É verdade que durante os concursos de qualidade por ela promovidos pudessem ocorrer vendas diretas de lotes de grãos a torrefações por um preço maior e mais condizente com a qualidade do produto. Além disso, quando procurada por grandes compradores, a cooperativa indicava-lhes os produtores que dispunham do café com a qualidade procurada. Nesses casos, o produtor também efetivamente se beneficia diretamente com a venda por melhor preço.

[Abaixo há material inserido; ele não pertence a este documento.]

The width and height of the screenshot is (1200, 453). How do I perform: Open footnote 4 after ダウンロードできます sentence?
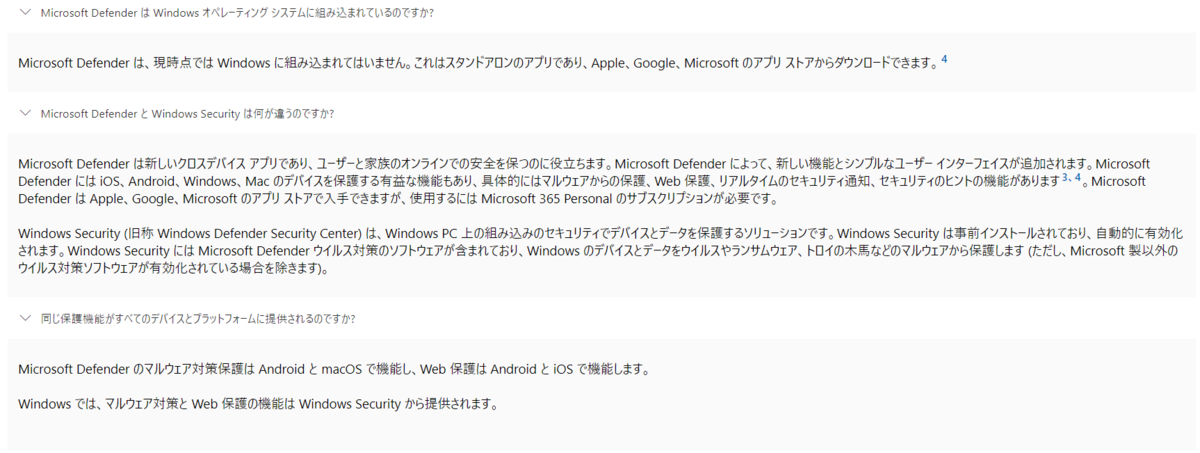(x=944, y=59)
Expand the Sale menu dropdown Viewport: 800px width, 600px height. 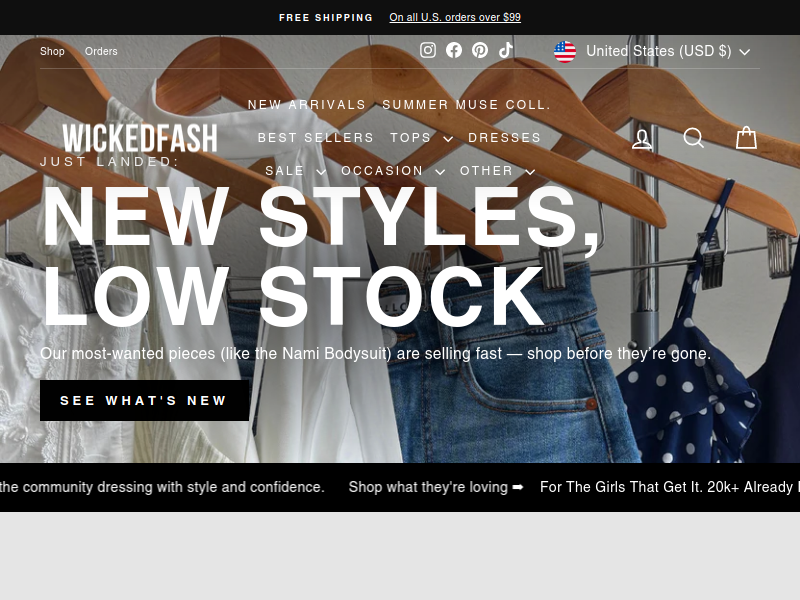pyautogui.click(x=295, y=171)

O pesquisador verificou que, entre os produtores, existe consenso sobre a importância da cooperativa em relação à orientação técnica que ela lhes proporciona com vistas à obtenção de grãos cada vez melhores e sobre a facilitação da comercialização dessa commodity. Reconhecem ainda a importância dos contatos que a cooperativa promove permitindo a venda direta aos compradores de cafés gourmet. Mas essas alternativas não lhes oferecem segurança porque não garantem que a empresa de torrefação venha a comprar o produto sistematicamente do mesmo produtor. Já em relação ao grande produtor, pelo menos no que diz respeito ao caso estudado, o modelo da verticalização se mostrou plenamente viável, inclusive com a instalação de pontos com vendas diretas ao consumidor de cafés gourmet e até instalação de cafeterias sofisticadas, particularmente em grandes centros.

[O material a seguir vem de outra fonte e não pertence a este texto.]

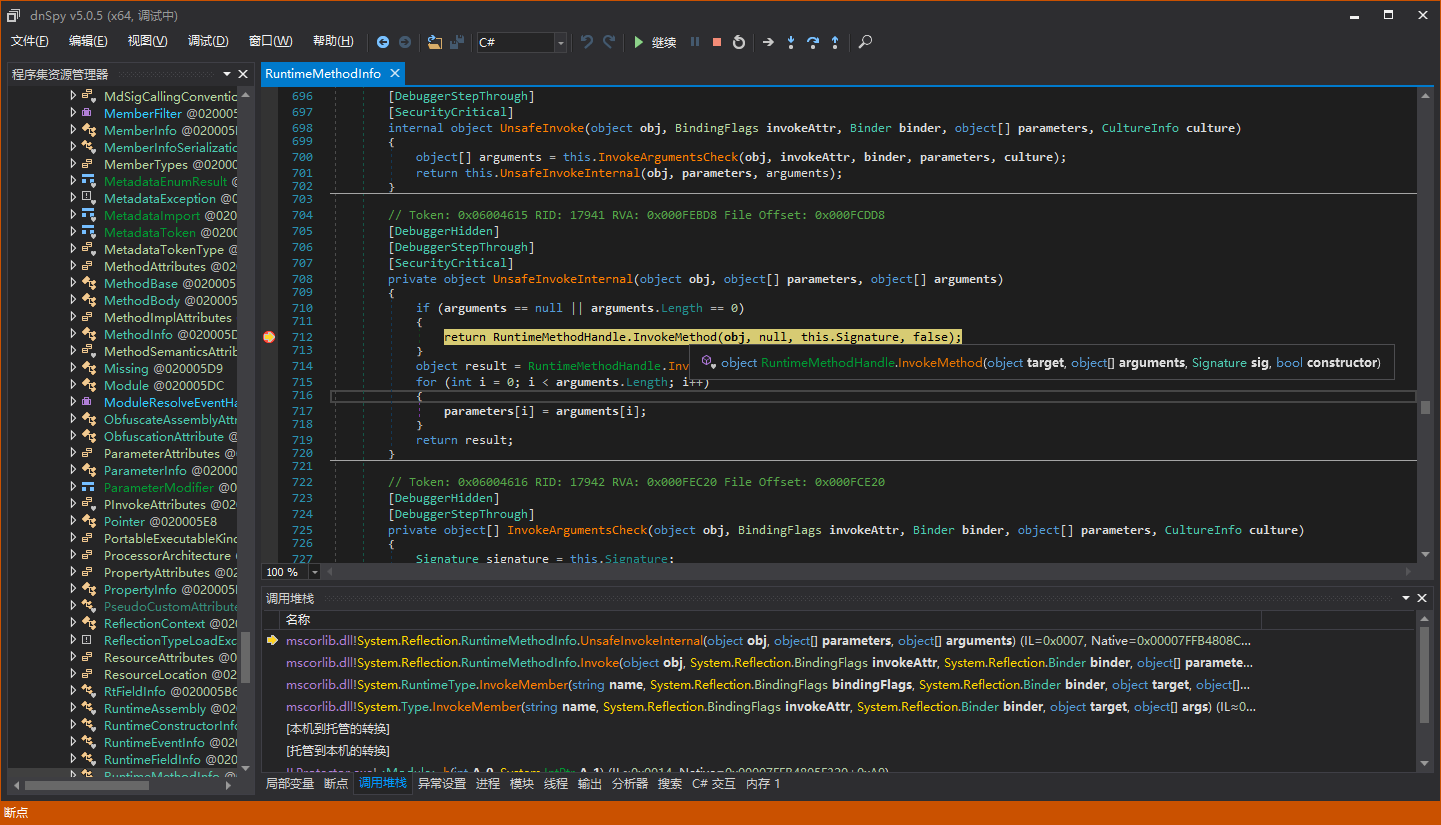Expand the ParameterInfo tree node
1441x825 pixels.
pyautogui.click(x=73, y=470)
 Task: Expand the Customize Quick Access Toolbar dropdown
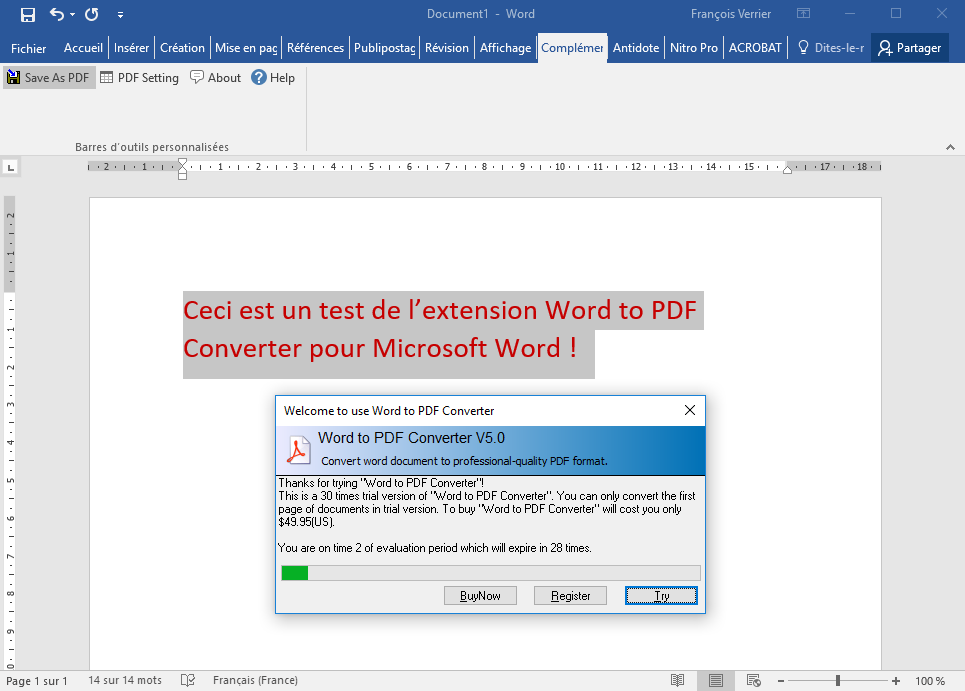[121, 15]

Com base nos estudos de casos envolvendo cafés especiais / gourmet, Allan conclui que a estrutura verticalizada é adequada ao grande produtor; a estrutura horizontal se mostra eficiente na intermediação de contratos entre cooperados e torrefadoras; e a coordenação horizontal acompanhada da integração vertical, que caracteriza as cooperativas, não se mostra eficiente para os produtores desses produtos diferenciados.

Ele termina o trabalho sugerindo a avaliação de cooperativas e produtores de cafés de alta qualidade de outras regiões a fim de verificar a compatibilidade dos resultados. Propõe também uma pesquisa mais abrangente, que abarque maior número de produtores e que permita maiores generalizações e extrapolações dos dados obtidos.

As informações são do Jornal da Unicamp, adaptadas pela Equipe CaféPoint.